By the time David Wiggins was charged in the 14-year-old girl’s rape, he had already built up a string of convictions for possession of a controlled substance, theft and burglary of a habitation for which he’d served time in prison, Tarrant County records show.

He had been paroled from prison just two weeks prior to the attack on the girl on June 21, 1988.

The girl, home alone on summer break, had just let her dogs out when a man knocked her to the ground and covered her face with a towel.

She saw glimpses of her attacker’s face three times while struggling to move the towel so she could breathe. He ordered her to be quiet, running a knife up her stomach, and then sexually assaulted her. He threatened he’d return if she told anyone.

Fort Worth police were called and quickly learned that a white or silver Camaro or Firebird had been seen in the general vicinity of the victim’s house.

A couple days after the rape, investigators showed the girl a photo line-up of potential suspects.

She pointed to Wiggins’ photograph, telling investigators he “looked familiar,” according to court documents.

Wiggins’ attorney, Nina Morrison with the Innocence Project in New York, said Wiggins had been included in the photo spread because of his past convictions for burglary and because he was around the same age, race and description of the rape suspect.

On June 24, Wiggins was a passenger in stolen gray Camaro stopped by Fort Worth police on suspicion of gasoline theft.

He was arrested in connection with the gas and auto theft and, on June 25 was placed into a live line-up in which the teen identified him as her attacker.

Though two fingerprints found by police in the victim’s house did not match Wiggins, he was charged with aggravated sexual assault of a child. Berg, now living in Washington, never believed her brother was capable of raping a child.

“He has had problems in the past but that isn’t the kind of thing he would have done,” Berg said. “He’s amazingly honest about what he has done, even when I was a cop. He would have told me about it. We’re a pretty close family.”

Nina Wiggins agreed.

“He was a little criminal, don’t get me wrong,” she said. “But he never did nothing like that. It was penny-ante stuff.”

While a rape exam of the victim identified some semen in the case, the police crime lab concluded that there wasn’t a sufficient quantity for serological testing. From his jail cell, Wiggins handwrote motions for DNA to be tested in the case but to no avail.

During his trial in August 1989, Wiggins’ defense attorney, Tom Cave, emphasized the lack of physical evidence tying Wiggins to the crime and suggested that the girl may have been mistaken in her identification. Wiggins even took the stand to deny that he raped the girl.

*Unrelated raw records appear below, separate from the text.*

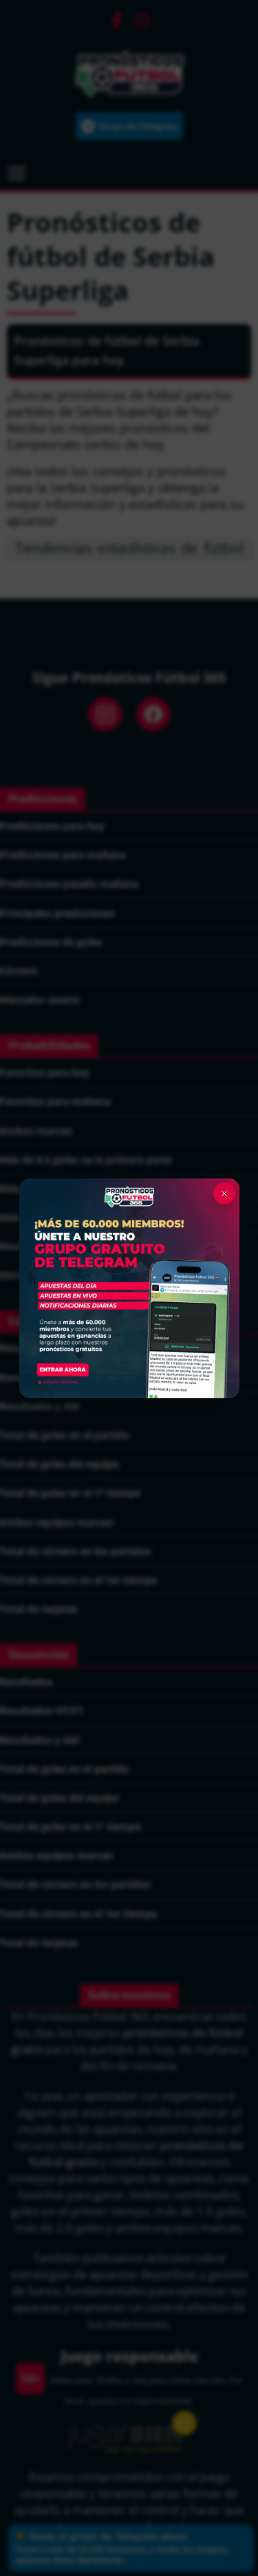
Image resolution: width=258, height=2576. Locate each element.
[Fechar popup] (224, 1194)
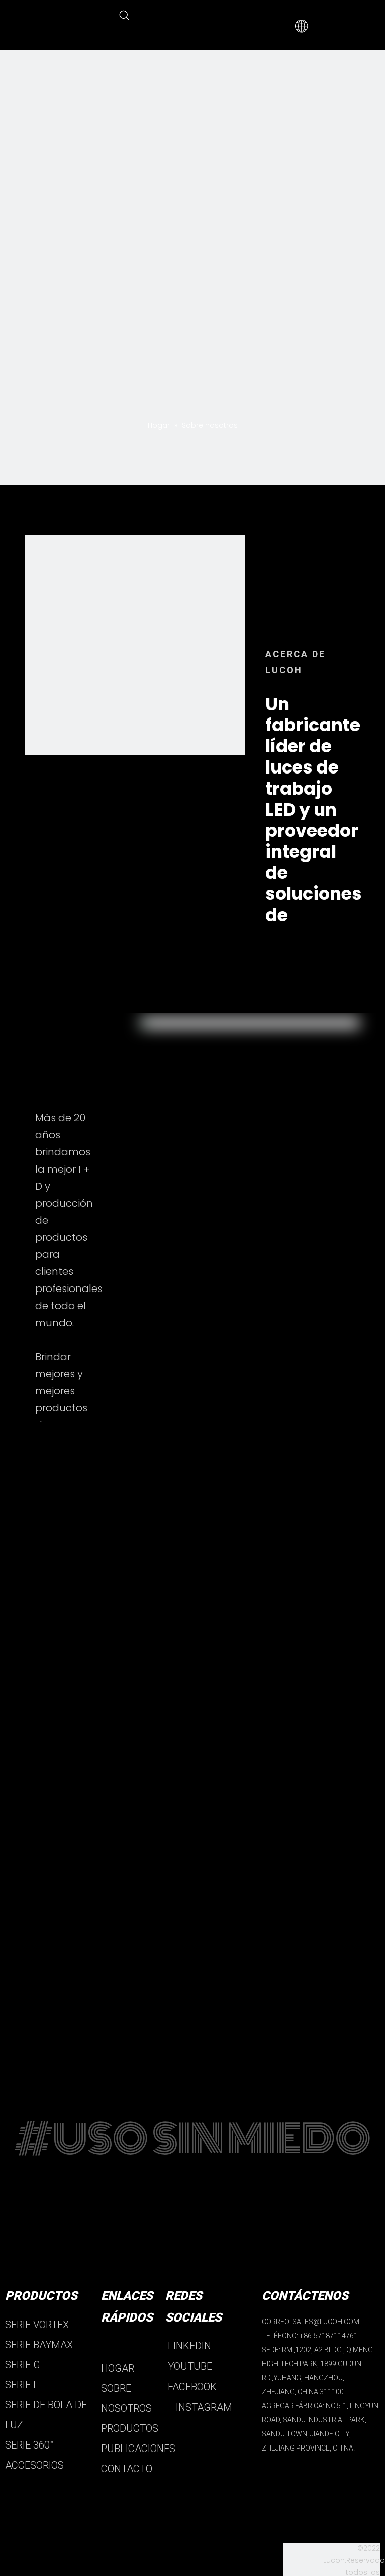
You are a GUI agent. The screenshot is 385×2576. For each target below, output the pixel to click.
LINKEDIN (188, 2346)
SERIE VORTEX (37, 2325)
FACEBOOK (191, 2387)
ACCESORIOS (34, 2465)
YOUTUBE (188, 2366)
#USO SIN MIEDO (192, 2139)
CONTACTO (126, 2469)
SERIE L (22, 2385)
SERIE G (22, 2365)
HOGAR (117, 2368)
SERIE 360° (29, 2445)
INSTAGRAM (202, 2407)
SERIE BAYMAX (39, 2345)
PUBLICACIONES (138, 2448)
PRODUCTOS (129, 2428)
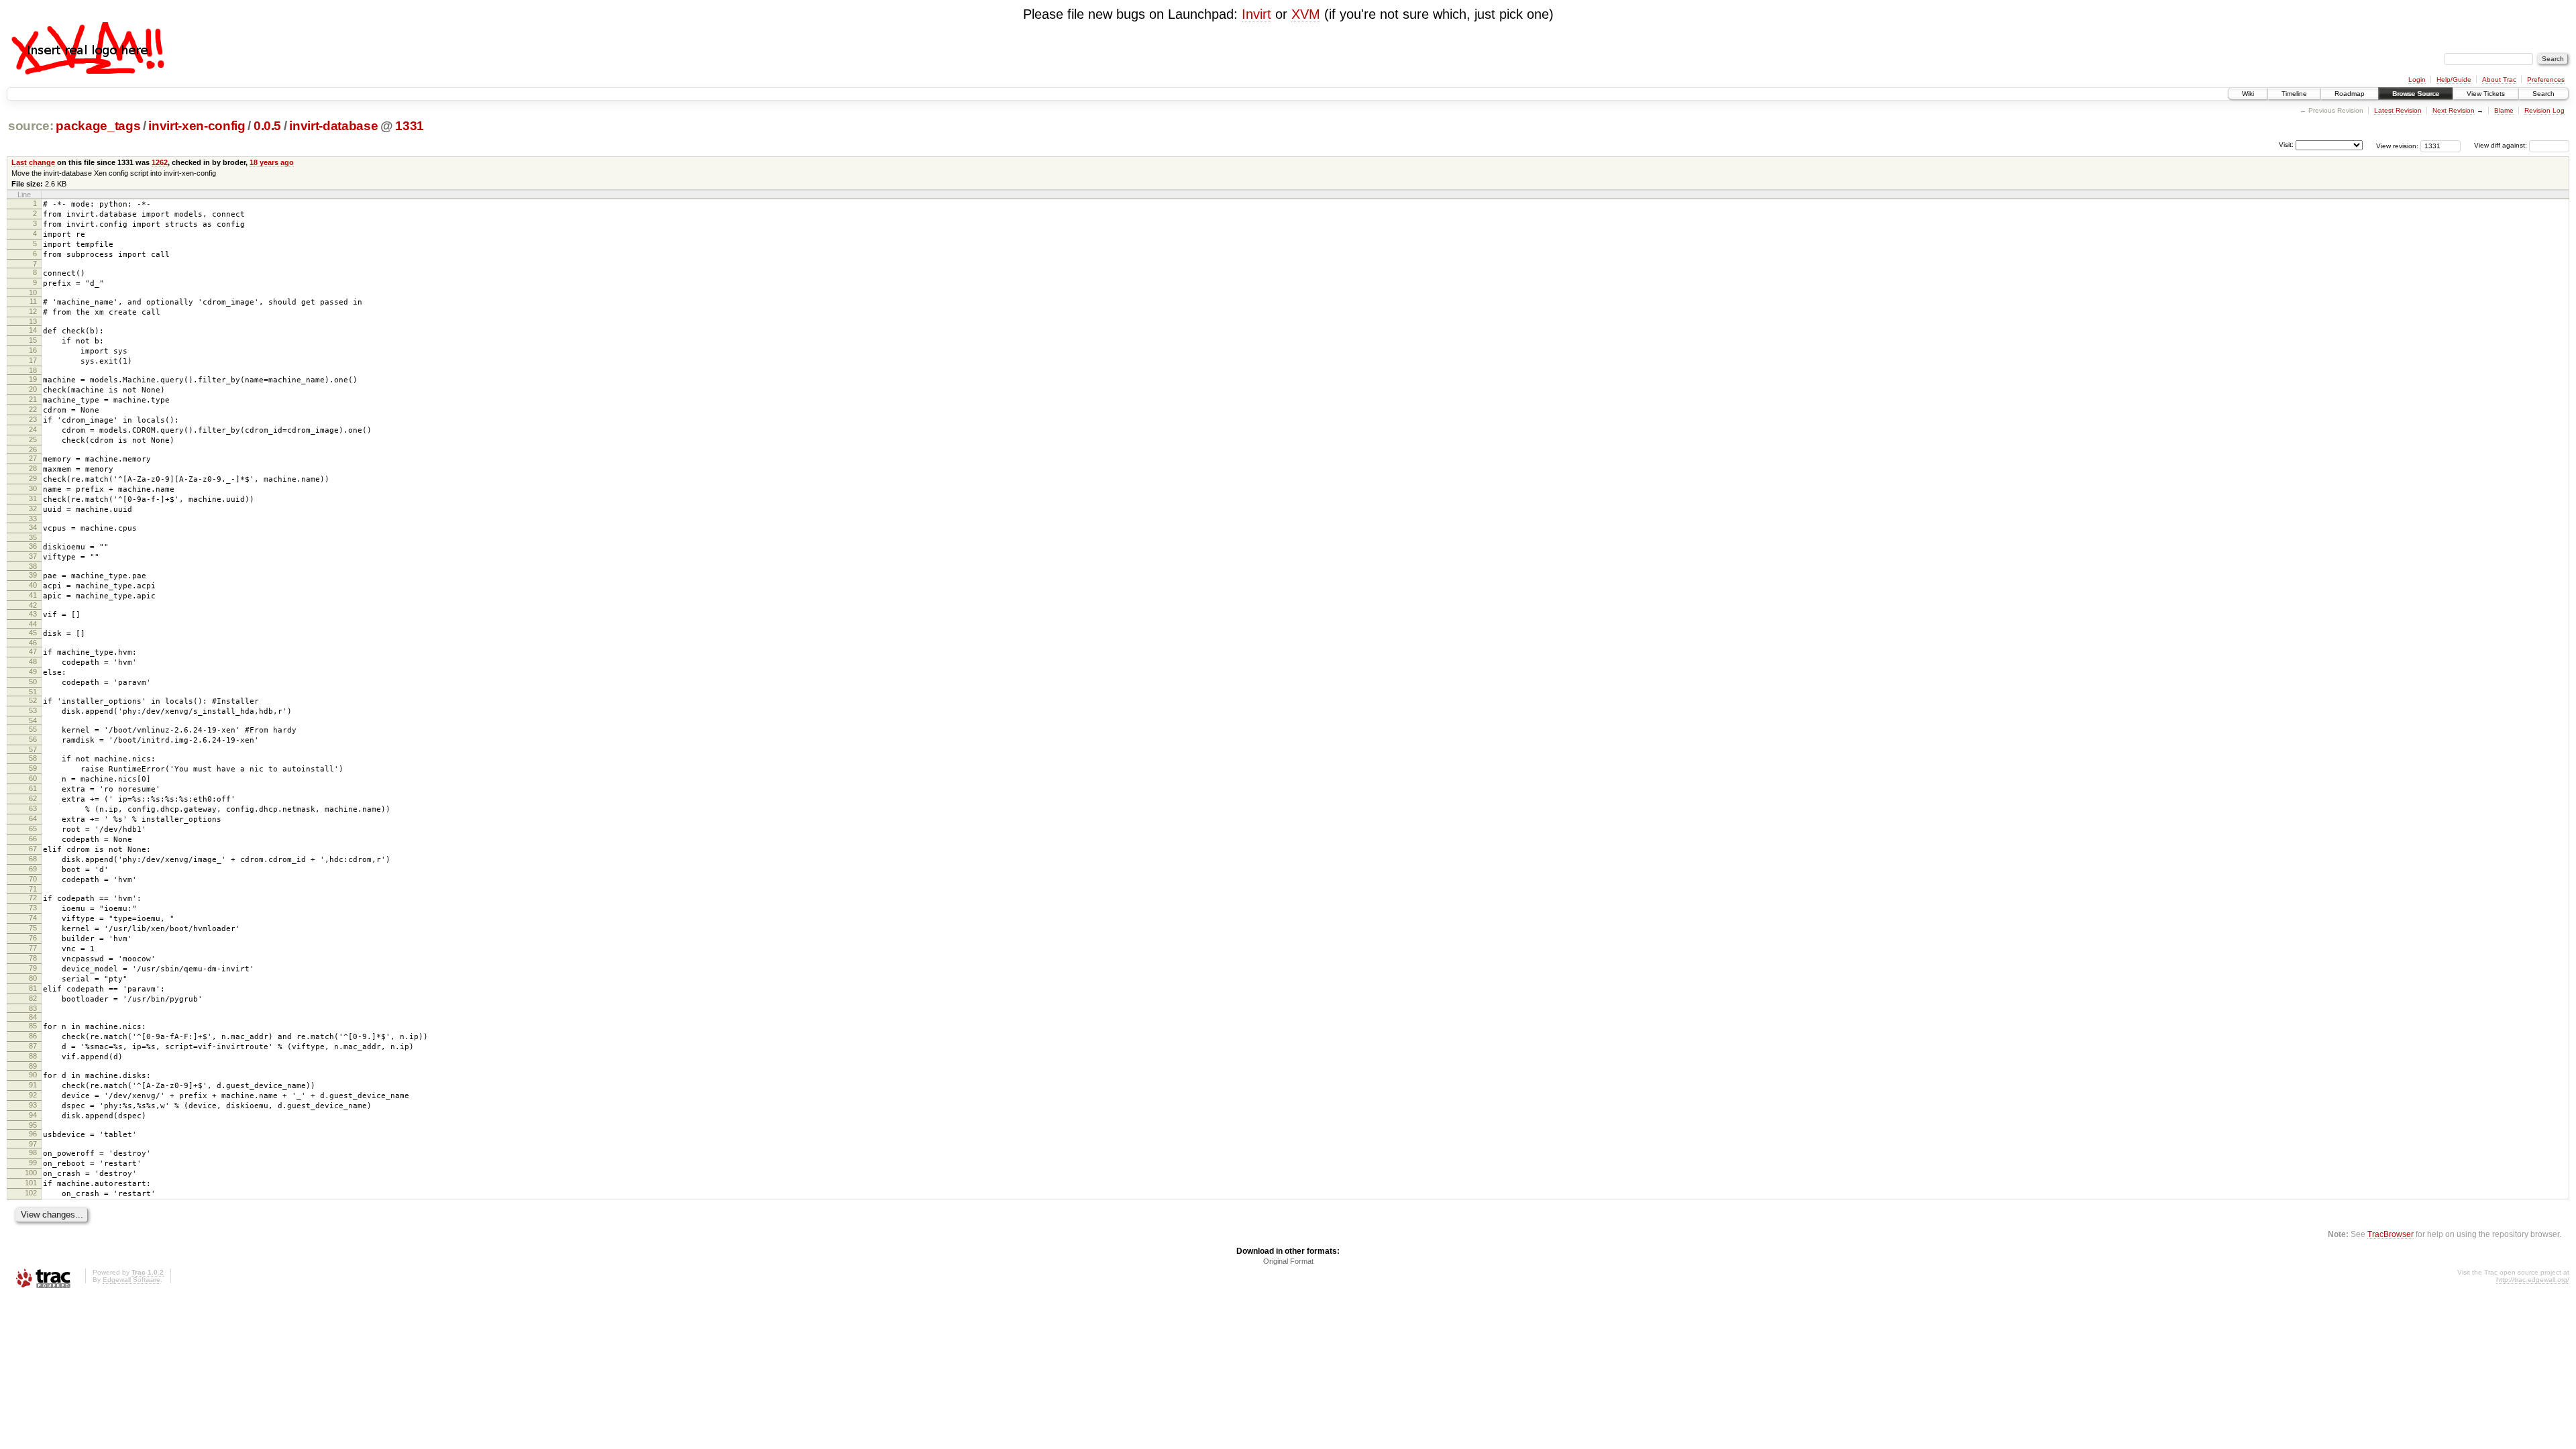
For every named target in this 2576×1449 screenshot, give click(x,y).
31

But in the end, jurors said the girl’s identification of Wiggins outweighed the lack of physical evidence.

“We couldn’t possibly have reached our decision without your testimony,” one juror told the girl after the trial, according to a Fort Worth Star-Telegram article about the trial. “I don’t fault the police, but what they gave us wasn’t enough. I admire your courage in testifying. As badly as we wanted to, we couldn’t have convicted him without your saying you saw his face.”